リスクを正直に伝えないクリニックと、データで語るクリニック

この記事でわかること:

  • 大規模データに基づくフェイスリフトの真の失敗・合併症リスク
  • 血腫や神経損傷など、重大なリスクの実際の確率と対処法
  • 不自然な仕上がりを防ぎ、信頼できる医師を見極めるための基準

「失敗したらどうしよう——その不安は正直で真剣な証拠です」手術を検討する際、多くの方がダウンタイムや後遺症に対する大きな不安を抱えています。不都合な真実を覆い隠すのではなく、透明性のある客観的なデータを知ることで、初めて納得のいく決断ができるはずです。本記事では、世界的な医学論文のデータに基づき、フェイスリフトの真のリスクと、それを回避するための正しい知識を解説します。

1. フェイスリフトで起こりうる合併症の種類と発生率

フェイスリフトは美容医療の中でも大きな変化をもたらす手術ですが、外科手術である以上、リスクはゼロではありません。しかし、漠然とした不安を抱くのではなく、実際のデータを知ることが重要です。米国の形成外科認定医(ABPS)による2006年から2021年までの15年間にわたる調査データ(Steinら 2024)によると、フェイスリフトを受けた全症例のうち、84%の患者は術後の有害事象(合併症)を一切経験していません(Steinら 2024)。

裏を返せば、何らかのトラブルを経験した割合は全体の約16%となります。具体的に報告されている合併症の発生率は以下の通りです。

フェイスリフト合併症の発生率
血腫(血液が溜まる)3.0%
皮膚の壊死・喪失1.0%
漿液腫(体液が溜まる)1.0%
肥厚性瘢痕・傷跡の広がり1.0%
感染症0.9%
皮弁の静脈うっ血0.7%

これらのデータは、高度な技術を持つ専門医が行った場合でも一定の確率で合併症が起こりうることを示しています。だからこそ、リスクを「隠す」のではなく、発生時の「対処法」を確立しているクリニックを選ぶことが極めて重要になります。

フェイスリフト合併症リスク一覧(Stein 2024 / 15年間大規模データ)
84%
合併症なし
(16%が何らかの
トラブル経験)
主な合併症と発生率
血腫(最多・最注意)
約3%(男性・高血圧で8%)
傷跡の広がり・修正
約1.6%
皮膚壊死
約1%
神経損傷(永続)
1%未満(多くは一時的)
出典: Stein M et al., Aesthetic Plast Surg 2024(2006–2021年・15年間データ)

2. 最も多い合併症:血腫——発生率・リスク因子・対処法

3,400症例のデータが示す、血腫発生率の実数は約3%です。フェイスリフトにおいて最も頻度が高く、かつ早期の対応が求められる合併症が「血腫(Hematoma)」です。

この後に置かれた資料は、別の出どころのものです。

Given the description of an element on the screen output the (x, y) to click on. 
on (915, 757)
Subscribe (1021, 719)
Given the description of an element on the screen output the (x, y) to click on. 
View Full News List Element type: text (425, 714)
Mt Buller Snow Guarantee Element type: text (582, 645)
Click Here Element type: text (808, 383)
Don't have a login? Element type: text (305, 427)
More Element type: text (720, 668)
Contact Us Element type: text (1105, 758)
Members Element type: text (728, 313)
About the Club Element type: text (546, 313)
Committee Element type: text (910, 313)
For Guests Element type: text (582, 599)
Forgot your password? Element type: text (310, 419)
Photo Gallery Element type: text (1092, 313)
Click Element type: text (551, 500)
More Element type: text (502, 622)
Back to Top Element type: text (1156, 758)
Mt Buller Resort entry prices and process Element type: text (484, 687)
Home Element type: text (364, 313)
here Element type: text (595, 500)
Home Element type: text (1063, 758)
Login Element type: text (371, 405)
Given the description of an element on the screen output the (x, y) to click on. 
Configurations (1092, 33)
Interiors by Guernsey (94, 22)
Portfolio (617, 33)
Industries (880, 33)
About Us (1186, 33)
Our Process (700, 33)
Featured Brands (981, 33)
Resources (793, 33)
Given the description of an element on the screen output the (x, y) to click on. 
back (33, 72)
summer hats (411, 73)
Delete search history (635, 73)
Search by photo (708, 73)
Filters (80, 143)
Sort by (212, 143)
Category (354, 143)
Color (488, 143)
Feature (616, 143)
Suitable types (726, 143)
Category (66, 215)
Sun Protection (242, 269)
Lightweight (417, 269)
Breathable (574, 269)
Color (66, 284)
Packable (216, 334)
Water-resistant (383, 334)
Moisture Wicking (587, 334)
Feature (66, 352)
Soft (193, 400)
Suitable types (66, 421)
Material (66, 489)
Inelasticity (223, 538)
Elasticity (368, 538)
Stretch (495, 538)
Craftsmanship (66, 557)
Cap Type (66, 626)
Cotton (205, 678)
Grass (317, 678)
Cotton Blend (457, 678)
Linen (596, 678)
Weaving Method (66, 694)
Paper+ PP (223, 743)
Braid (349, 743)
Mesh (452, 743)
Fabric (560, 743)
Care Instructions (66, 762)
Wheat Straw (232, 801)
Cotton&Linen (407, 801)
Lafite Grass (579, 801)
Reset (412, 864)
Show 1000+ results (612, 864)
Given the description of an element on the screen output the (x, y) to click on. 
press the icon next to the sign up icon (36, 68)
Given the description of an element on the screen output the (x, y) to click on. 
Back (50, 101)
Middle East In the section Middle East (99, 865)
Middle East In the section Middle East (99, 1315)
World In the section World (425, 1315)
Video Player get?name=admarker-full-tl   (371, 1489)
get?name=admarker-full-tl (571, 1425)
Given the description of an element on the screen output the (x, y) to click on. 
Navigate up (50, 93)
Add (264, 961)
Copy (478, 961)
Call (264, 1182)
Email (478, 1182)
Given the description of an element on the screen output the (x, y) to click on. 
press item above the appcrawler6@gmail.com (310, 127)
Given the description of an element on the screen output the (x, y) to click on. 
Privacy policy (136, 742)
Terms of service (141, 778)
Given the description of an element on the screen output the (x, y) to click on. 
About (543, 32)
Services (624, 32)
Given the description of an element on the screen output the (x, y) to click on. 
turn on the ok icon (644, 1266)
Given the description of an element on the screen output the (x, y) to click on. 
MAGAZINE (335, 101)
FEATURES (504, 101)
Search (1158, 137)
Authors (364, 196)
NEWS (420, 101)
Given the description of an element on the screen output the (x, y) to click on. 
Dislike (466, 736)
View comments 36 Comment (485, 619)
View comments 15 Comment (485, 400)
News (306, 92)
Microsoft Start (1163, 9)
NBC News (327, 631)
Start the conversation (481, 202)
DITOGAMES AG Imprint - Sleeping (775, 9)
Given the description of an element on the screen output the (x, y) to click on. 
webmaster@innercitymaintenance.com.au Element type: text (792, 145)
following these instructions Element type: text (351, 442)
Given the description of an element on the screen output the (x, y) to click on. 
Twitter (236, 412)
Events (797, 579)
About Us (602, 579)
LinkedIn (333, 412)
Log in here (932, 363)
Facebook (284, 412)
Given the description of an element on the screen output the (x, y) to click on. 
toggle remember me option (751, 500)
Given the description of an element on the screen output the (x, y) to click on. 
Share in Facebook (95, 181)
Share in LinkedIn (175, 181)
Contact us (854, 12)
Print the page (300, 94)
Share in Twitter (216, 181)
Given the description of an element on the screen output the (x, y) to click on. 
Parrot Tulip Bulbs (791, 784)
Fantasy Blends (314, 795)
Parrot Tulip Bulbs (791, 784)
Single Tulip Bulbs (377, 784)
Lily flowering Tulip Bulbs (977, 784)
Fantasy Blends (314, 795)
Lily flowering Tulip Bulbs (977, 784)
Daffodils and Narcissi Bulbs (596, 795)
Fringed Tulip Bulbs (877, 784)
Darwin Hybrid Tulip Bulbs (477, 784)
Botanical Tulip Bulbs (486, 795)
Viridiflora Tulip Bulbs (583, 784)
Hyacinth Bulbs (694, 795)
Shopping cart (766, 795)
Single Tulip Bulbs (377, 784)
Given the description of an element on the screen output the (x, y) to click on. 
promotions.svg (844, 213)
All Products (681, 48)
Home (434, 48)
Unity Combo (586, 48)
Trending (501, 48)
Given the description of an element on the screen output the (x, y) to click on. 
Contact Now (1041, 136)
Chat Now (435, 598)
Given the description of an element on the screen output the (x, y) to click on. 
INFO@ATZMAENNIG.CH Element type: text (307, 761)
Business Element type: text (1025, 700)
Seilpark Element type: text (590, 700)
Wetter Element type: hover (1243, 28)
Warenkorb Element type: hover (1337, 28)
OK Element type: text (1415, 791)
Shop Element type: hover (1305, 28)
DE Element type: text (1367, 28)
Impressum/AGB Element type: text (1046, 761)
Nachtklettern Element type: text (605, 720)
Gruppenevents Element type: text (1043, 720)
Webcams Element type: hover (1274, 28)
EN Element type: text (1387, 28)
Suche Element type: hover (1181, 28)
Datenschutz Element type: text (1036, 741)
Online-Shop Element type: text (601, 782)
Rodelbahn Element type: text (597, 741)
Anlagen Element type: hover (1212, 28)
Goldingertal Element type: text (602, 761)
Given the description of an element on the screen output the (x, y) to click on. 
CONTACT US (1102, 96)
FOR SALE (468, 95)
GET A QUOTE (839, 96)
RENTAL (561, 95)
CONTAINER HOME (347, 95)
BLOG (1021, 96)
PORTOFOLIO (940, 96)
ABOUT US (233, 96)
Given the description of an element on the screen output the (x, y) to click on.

血腫とは、術後に皮膚の下で出血が起こり、血の塊が溜まってしまう状態を指します。女性での発生率は2〜3%ですが、男性や高血圧の患者では約8%にまで跳ね上がることが分かっています。

血腫を引き起こす最大のリスク因子は「血圧のコントロール不良」です。手術中の局所麻酔に含まれるアドレナリンの効果が切れると、反跳性の高血圧(リバウンド)が起こりやすくなります。また、術後の痛み、吐き気、不安による落ち着きのなさも血圧を上昇させ、血腫のリスクを高めます。さらに、アスピリンなどの非ステロイド性抗炎症薬(NSAIDs)や、血液をサラサラにする作用のあるサプリメント(ビタミンE、魚油、ニンニク、緑茶エキスなど)の服用も出血リスクを著しく上昇させます。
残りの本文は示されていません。